Here, we can see that Energy Transfer Partners has significant anticipated growth projects. 500 thousand barrels per day in production is enough to expand the company’s production by almost 20%. And that means a significant expansion in both cash flow and the company’s payments to shareholders and shows the strength of Energy Transfer Partners’ growth profile.
(Energy Transfer Partners Growth Projects – Energy Transfer Partners Investor Presentation)
This shows an overview of Energy Transfer Partners’ growth projects in 2017 and 2018. These are large projects, and as an investor, I am impressed to see the company making such meaningful progress forward. As we can see here, a significant number of these projects involve hundreds of thousands of barrels per day in additional transportation, if not more. That is significant transportation.
In fact, a significant number of these projects have the potential to affect the total amount of crude that Energy Transfer Partners moves by the mid-single digits, if not more. That, combined with the fact that all these projects are anticipated to come on-line in the next year to two, means Energy Transfer Partners has significant growth ahead of it – growth that has yet to be priced into the company’s stock.

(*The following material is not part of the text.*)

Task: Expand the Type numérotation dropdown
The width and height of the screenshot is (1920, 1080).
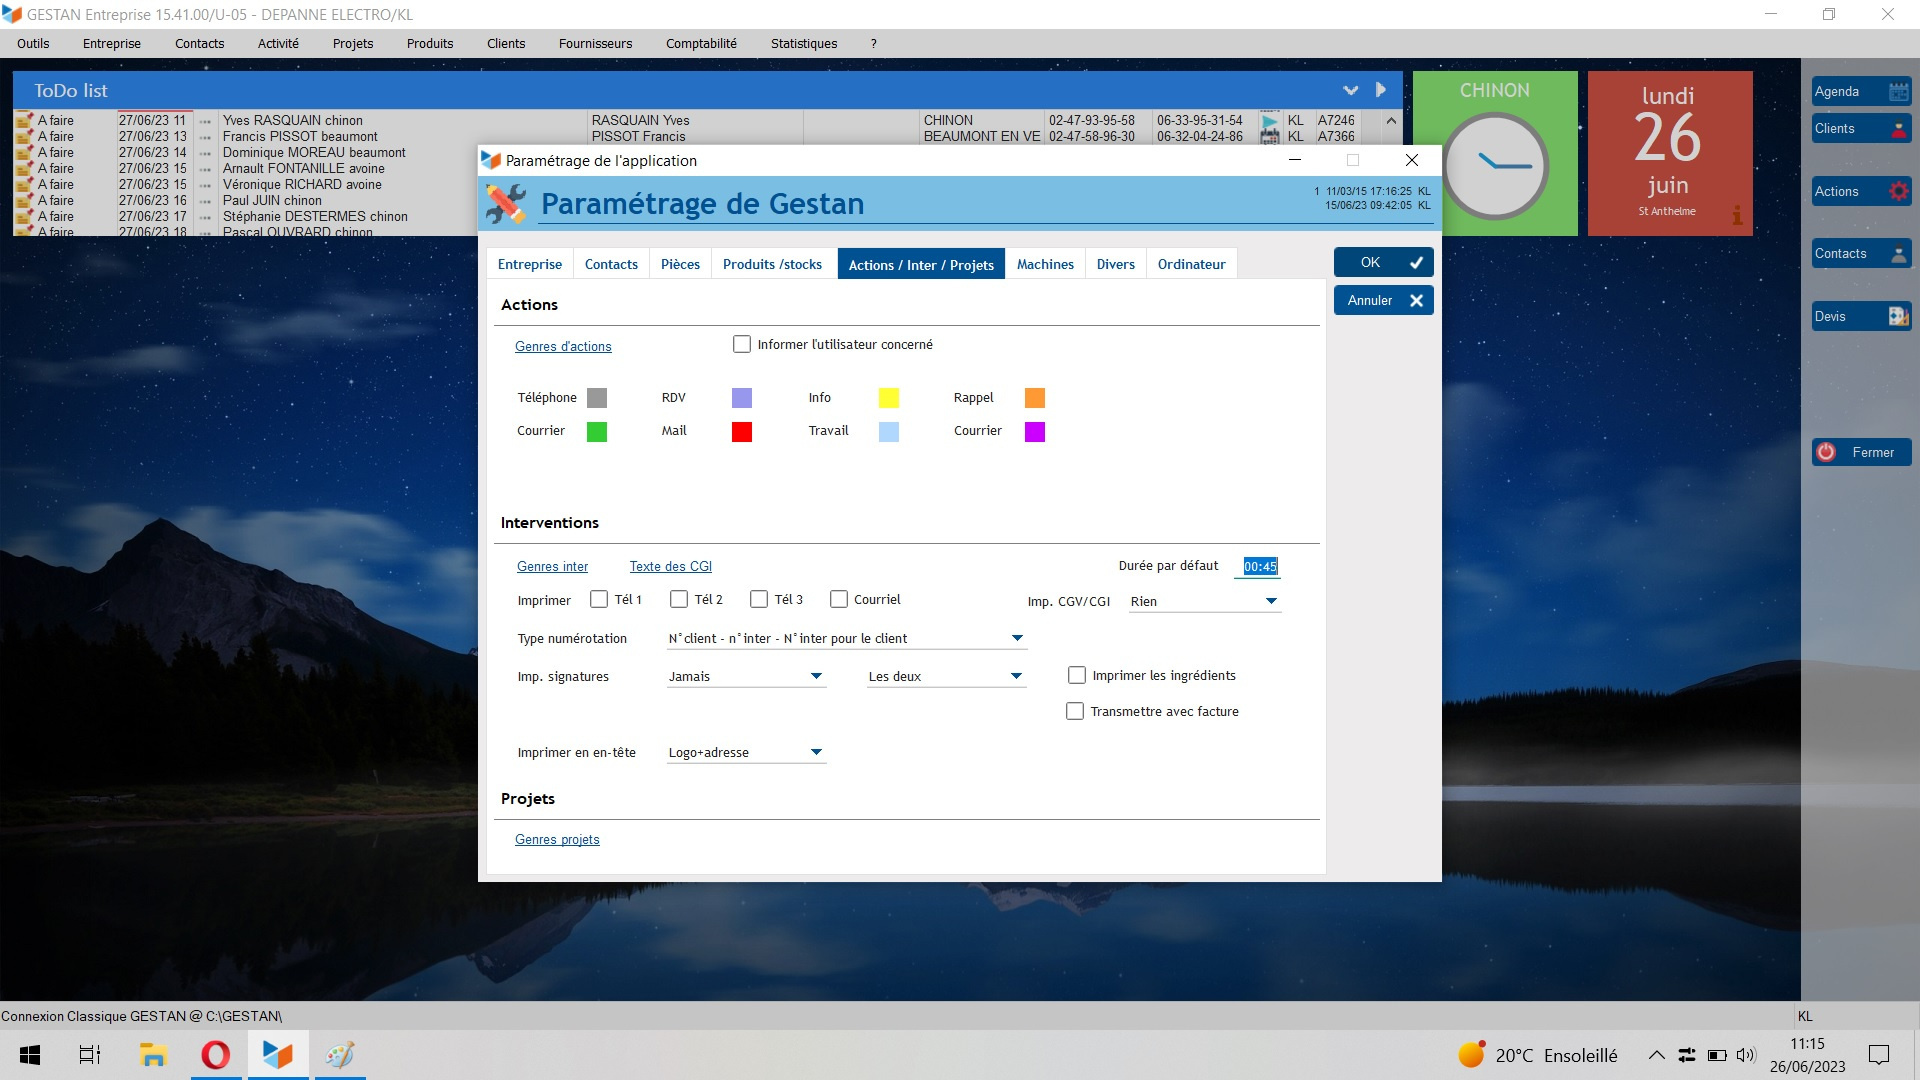Action: [1017, 639]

Now that we have discussed Energy Transfer Partners and how the company has strong growth potential ahead if it, especially thanks to its acquisition by Sunoco Logistics Partners, let’s discuss my valuation of the company.
For starters, as we discussed above, the acquisition by Sunoco Logistics Partners, as I discussed, makes it a major player among the midstream companies. Yet, the company is still trading at a yield of 12.04%, noticeably above major peers such as EPD with a yield of 6.71% and KMI with a yield of 2.68% (10.72% if you don’t count the company’s poor financial decisions that made it cut the dividend).

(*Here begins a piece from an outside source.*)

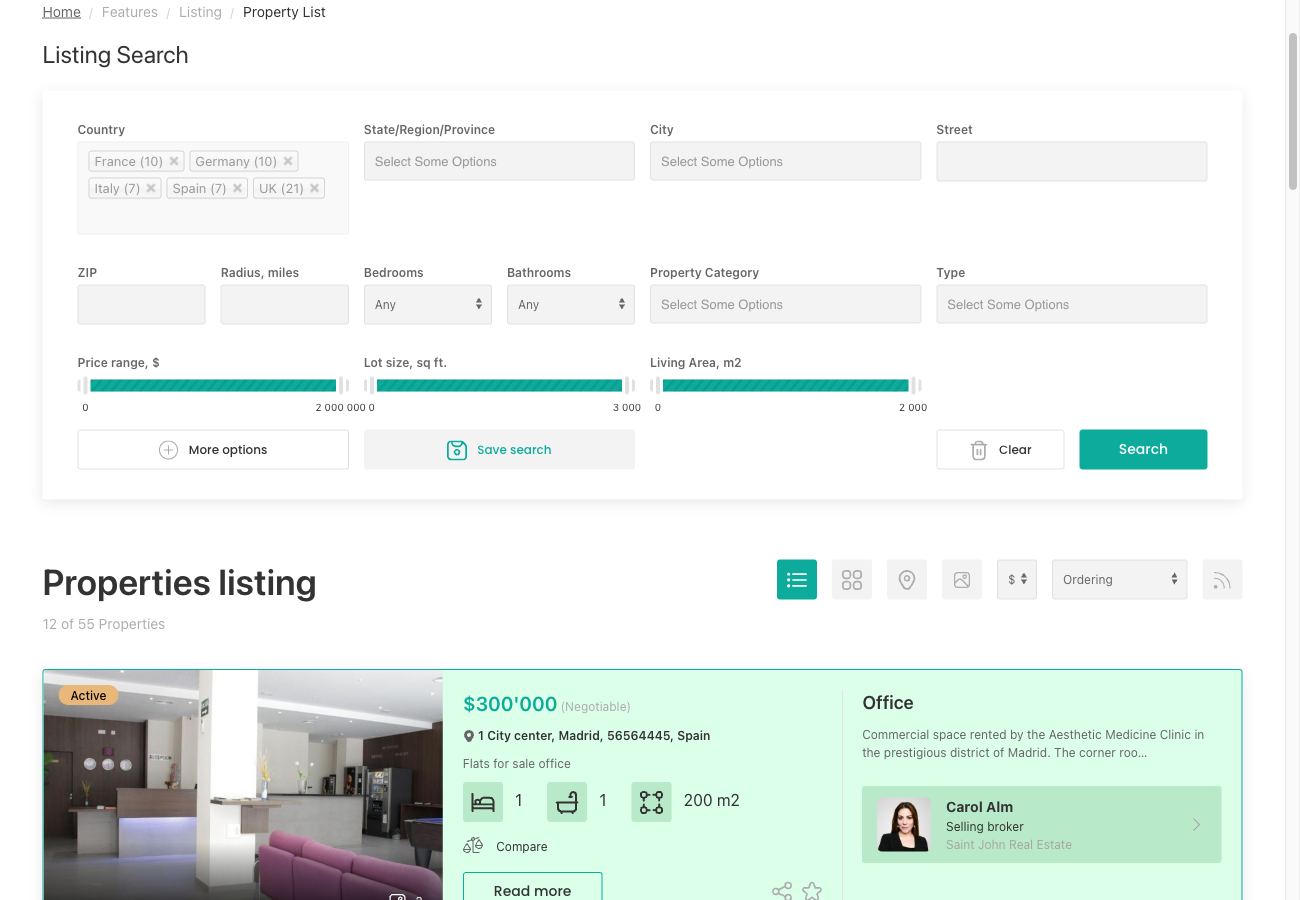Go to Home breadcrumb link
The image size is (1300, 900).
tap(61, 11)
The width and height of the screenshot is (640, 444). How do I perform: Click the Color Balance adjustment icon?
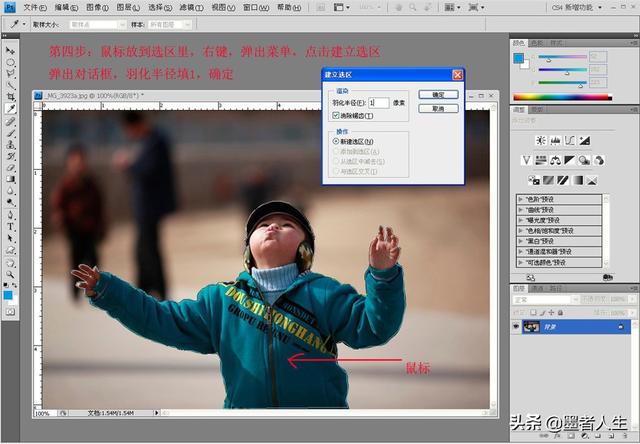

Adjusting Energy Transfer Partners to the midpoint of these major peers, we get that the stock price should recover to $25.19.

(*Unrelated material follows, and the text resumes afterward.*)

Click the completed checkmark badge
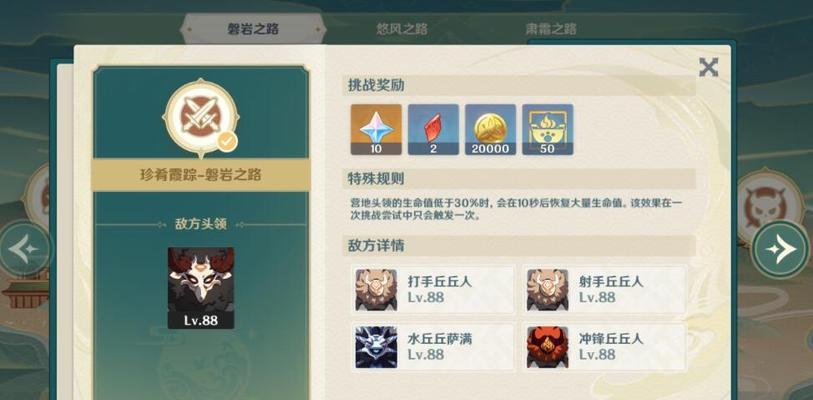pyautogui.click(x=227, y=141)
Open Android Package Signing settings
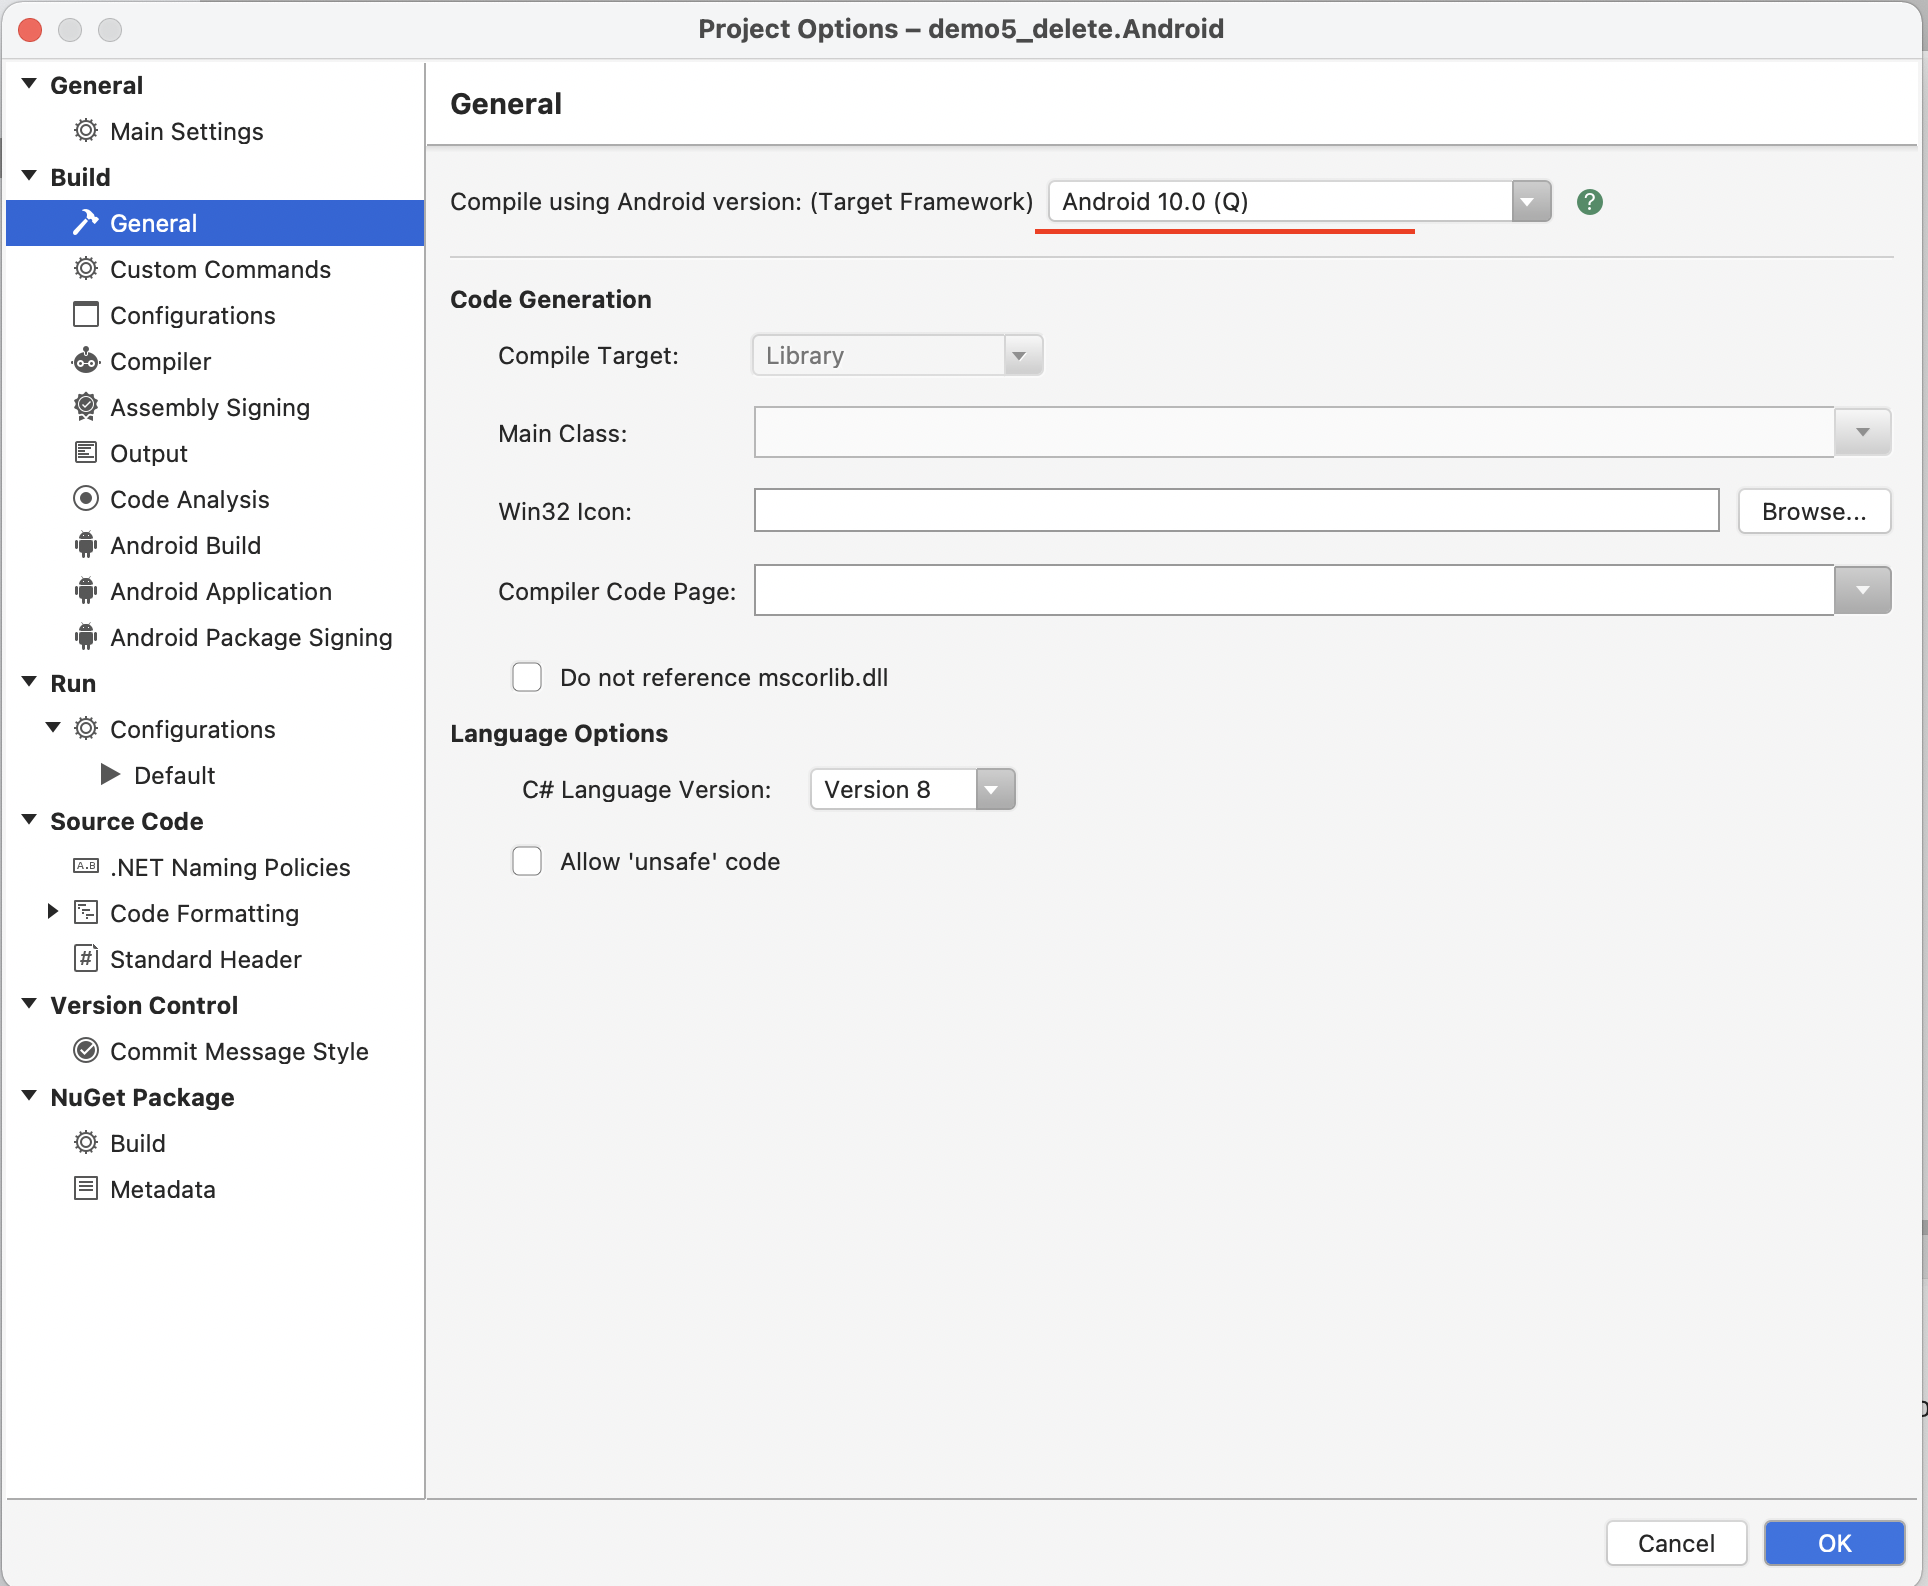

Alternatively, we can look at the company’s financials and its growth potential, which, as I discussed above, isn’t really priced into the stock. As we saw above, Energy Transfer Partners has 2.7 million barrels per day in oil movement, with a number of projects planned that are anticipated to grow oil movement by several hundred thousand barrels per day.
Assuming the company manages to achieve 20% growth in the next year or two (that comes with a 20% increase in the dividend and stock price), it would result in the stock price increasing to almost $22 over the next year as it continues to maintain an impressive dividend. As a result, my near-term valuation estimate for Energy Transfer Partners is roughly $24 per share over the next year.
Energy Transfer Partners, like all other companies involved in the oil industry, has had a difficult time since the start of the oil crash. It has continued to reward investors by offering out a significant dividend, but despite this, the stock price has dropped more than 60% since the start of the oil crash. However, a lot has been changing for the company, and this bodes well for it going forward.
For starters, Energy Transfer Partners has recently been acquired by Sunoco Logistics Partners. This new company has significant vertical integration that will lead to significant growth. It has an enormous number of anticipated growth projects that should come on-line in the next 1-2 years. These growth projects should allow the company to grow its dividend further and, as a result, make it an even better investment.
As a result of its strong asset portfolio and the recent acquisition by Sunoco Logistics Partners, Energy Transfer Partners is a strong investment currently.
Disclosure: I am/we are long ETP, EPD, KMI.
I wrote this article myself, and it expresses my own opinions. I am not receiving compensation for it (other than from Seeking Alpha). I have no business relationship with any company whose stock is mentioned in this article.